No somos solos, ni nos salvamos solos. Andamos buscando esa otra parte que nos hace falta y que sólo la llena la vida de los demás: padres, hermanos, amigos, novia, esposa, seres queridos.

Somos proteicos, diferentes, singulares, con aristas que pinchan, que hacen daño. Pero, a la vez, somos unos para otros. Por eso debemos encontrarnos. En el encuentro, el hombre sabe que las zonas íntimas de su cuerpo deben ser las más protegidas.

Muchas veces, vemos que se hace lo contrario: la gente va exhibiendo impúdicamente su cuerpo, como si no tuvieran intimidad, como si el vestido o el hogar no fueran custodios de los más valioso de nosotros mismos. No sólo las mujeres, los hombres también caemos en eso,  abusamos de la sensualidad y buscamos llamar la atención, conquistar, atraer. Los resortes del pudor se revientan y se cae en la desvergüenza.

Por ejemplo, esas parejas que ve uno en las calles o en los parques, entregadas al manoseo de los sentidos sin ningún recato, sin respeto a las otras personas. Han perdido esa finura del comportamiento que nos lleva a resguardarnos de la mirada ajena. Creen que es sinceridad y realmente es descaro.

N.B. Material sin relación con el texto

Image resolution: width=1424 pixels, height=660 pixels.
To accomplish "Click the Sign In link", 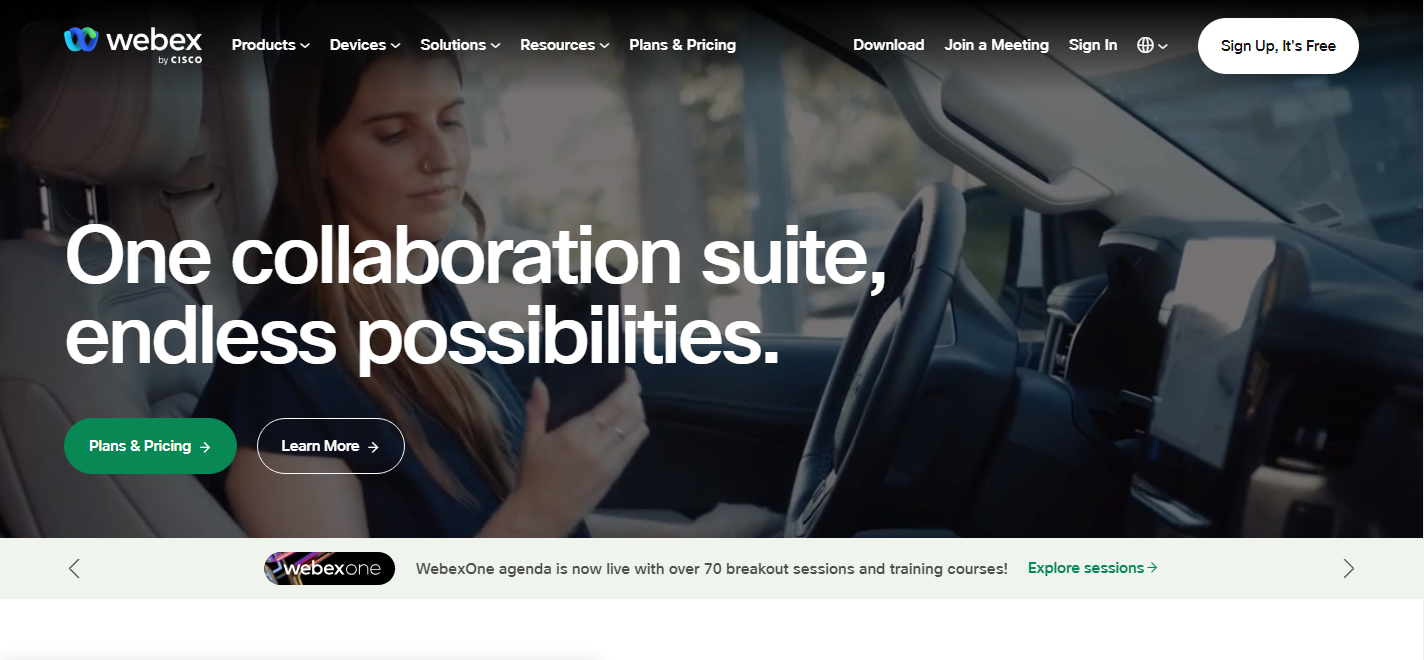I will [x=1093, y=45].
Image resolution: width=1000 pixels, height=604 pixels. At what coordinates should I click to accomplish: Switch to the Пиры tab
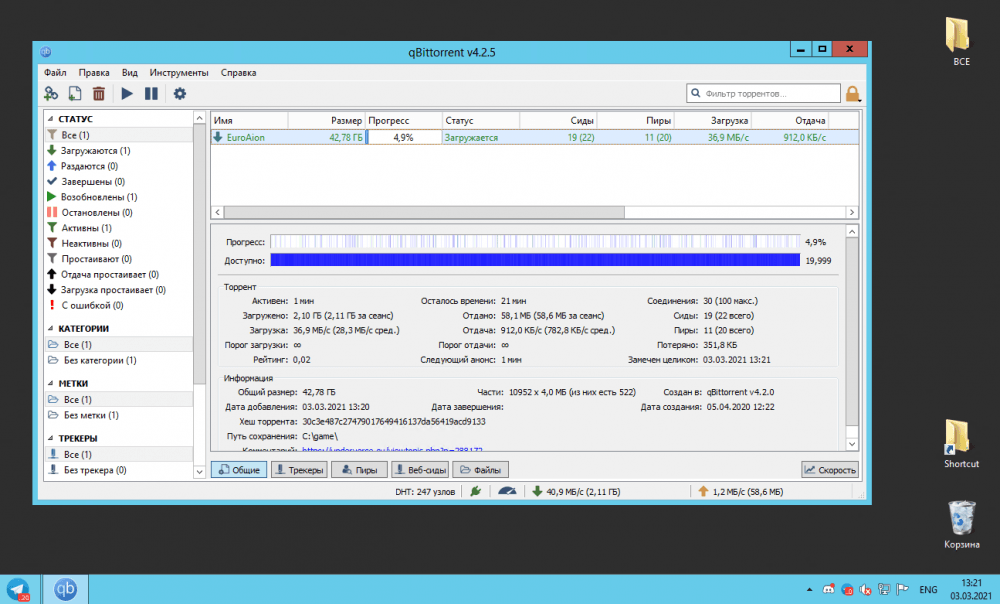[360, 470]
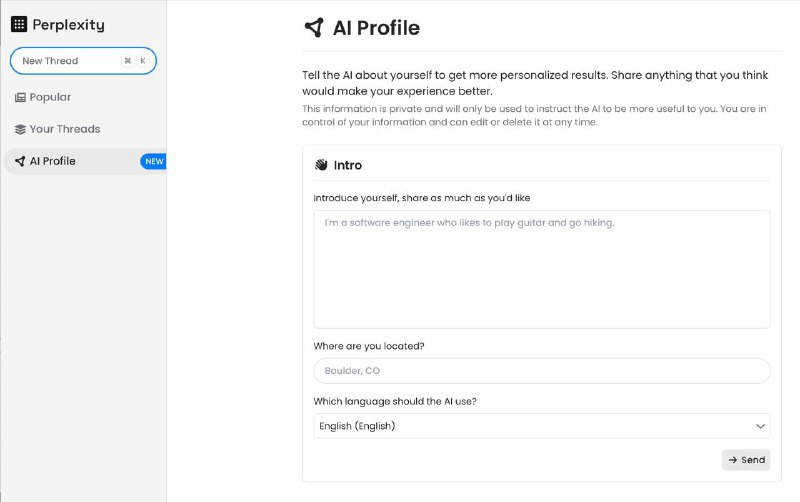Select the AI Profile sidebar label
This screenshot has width=800, height=502.
click(53, 161)
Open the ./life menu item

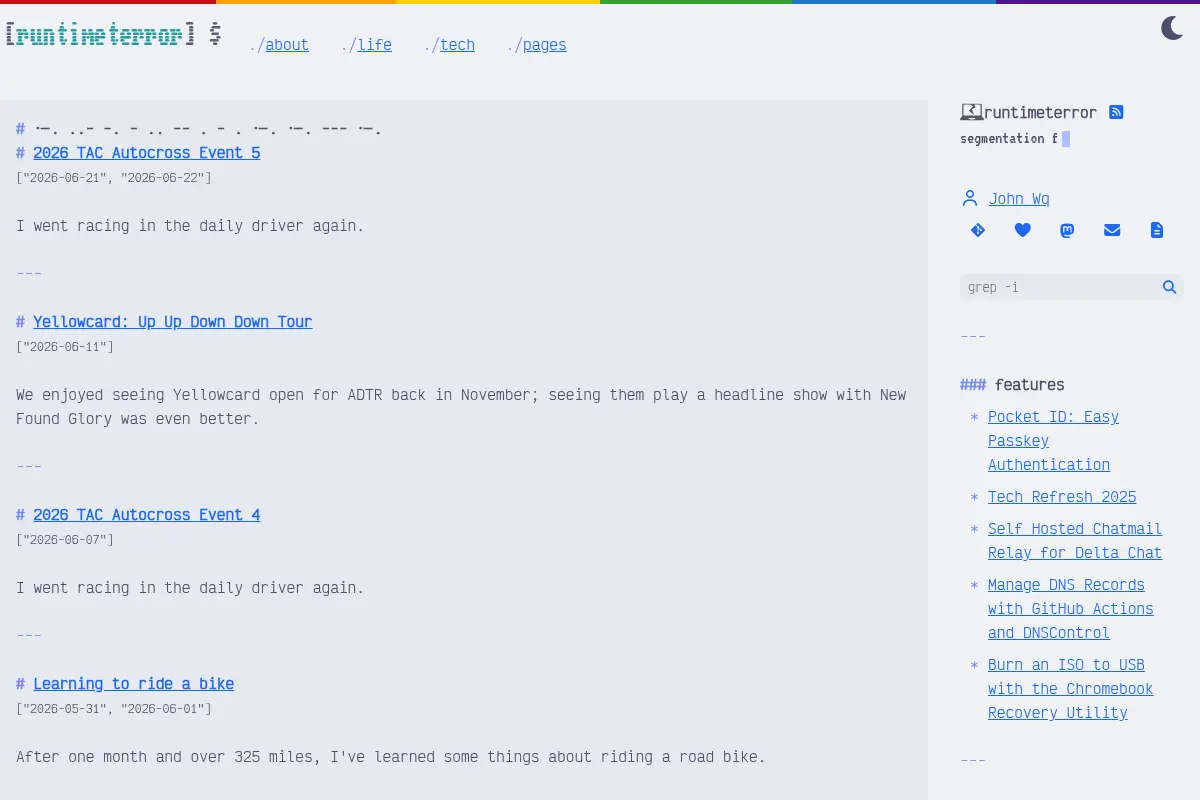pos(366,45)
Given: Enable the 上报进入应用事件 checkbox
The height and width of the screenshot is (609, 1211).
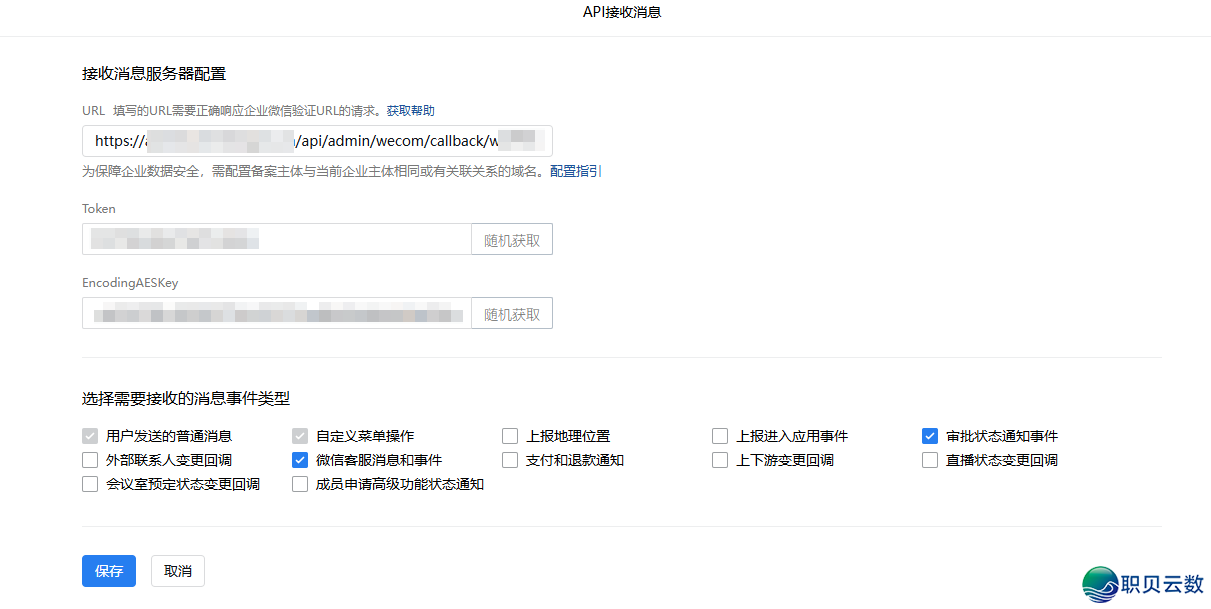Looking at the screenshot, I should 720,435.
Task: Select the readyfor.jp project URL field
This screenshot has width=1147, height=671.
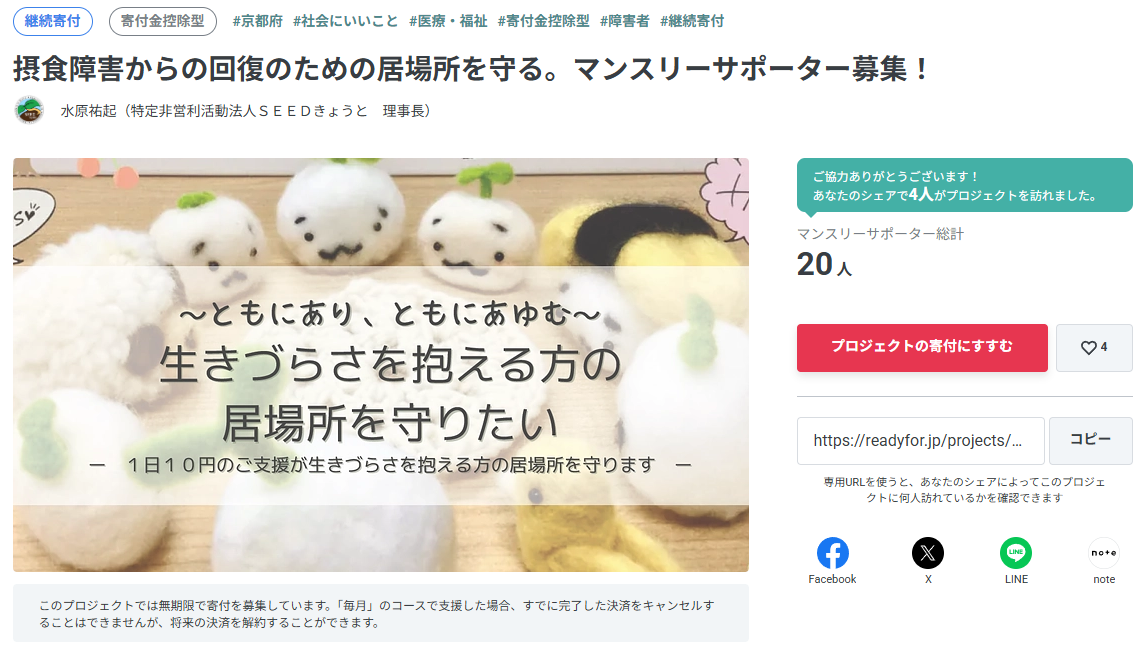Action: [x=920, y=441]
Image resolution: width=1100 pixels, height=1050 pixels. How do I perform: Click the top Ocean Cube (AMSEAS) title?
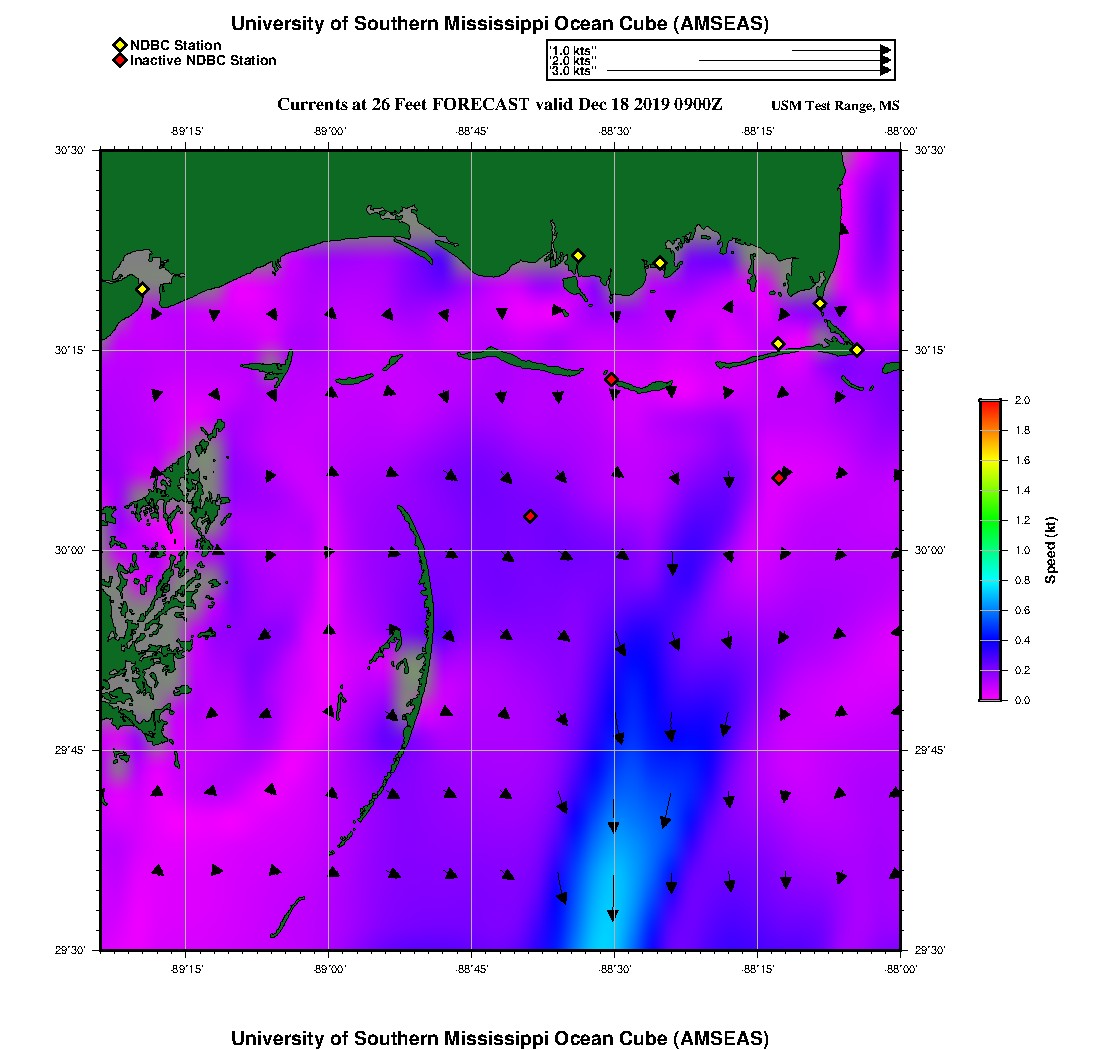point(500,24)
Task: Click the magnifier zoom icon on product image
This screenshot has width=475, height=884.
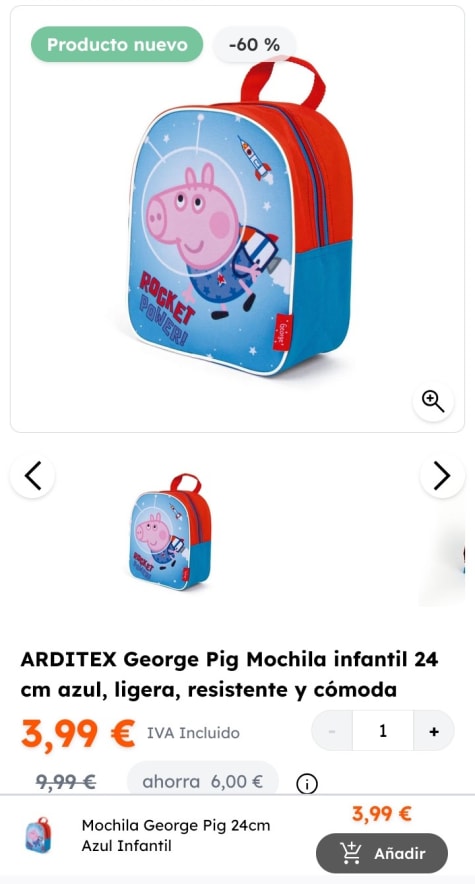Action: (x=433, y=401)
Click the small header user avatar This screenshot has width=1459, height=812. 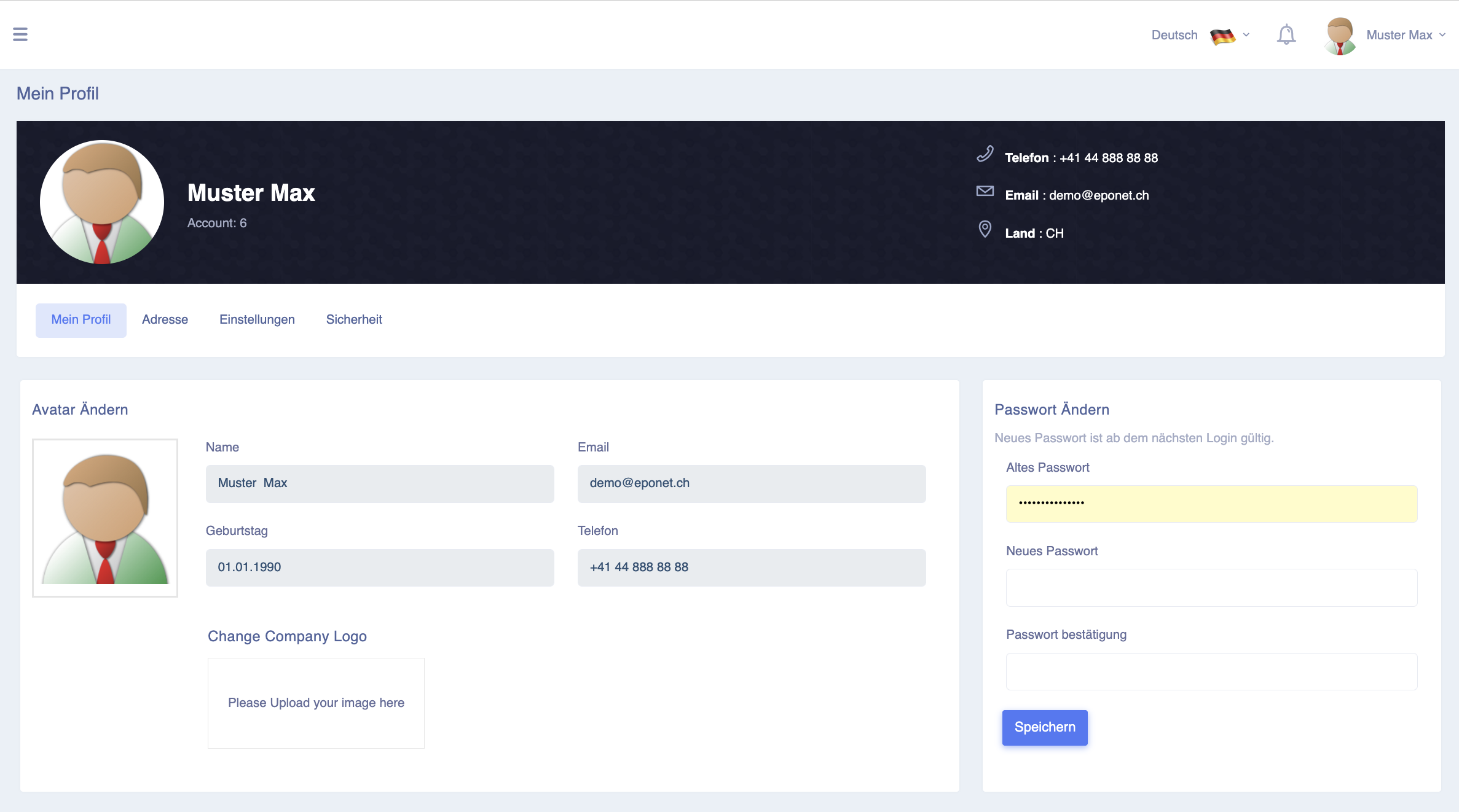click(1340, 36)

Buscar en los otros el mejor tú

La palabra se ha hecho para ser vehículo de los pensamientos, de los sentimientos, de nuestro ser interior, para comunicarnos desde él con los demás. Pensemos en los millones de palabras que se gastan en conversaciones banales, en lugar de utilizarse para comunicarnos vivamente de persona a persona, y con las palabras hechas vida ayudar a construir la personalidad de los demás y la propia.

Muchos no hablan de cosas serias ni se plantean nada en serio: parece que todos sus esfuerzos se gastaran en ver, probar, moverse, gustar...  Hay que tener seriedad en el alma, sino se inutiliza la vida, se vive en dependencia del status, de los instintos, se desparrama, se desperdicia la vida, se va en aparecer y aparentar.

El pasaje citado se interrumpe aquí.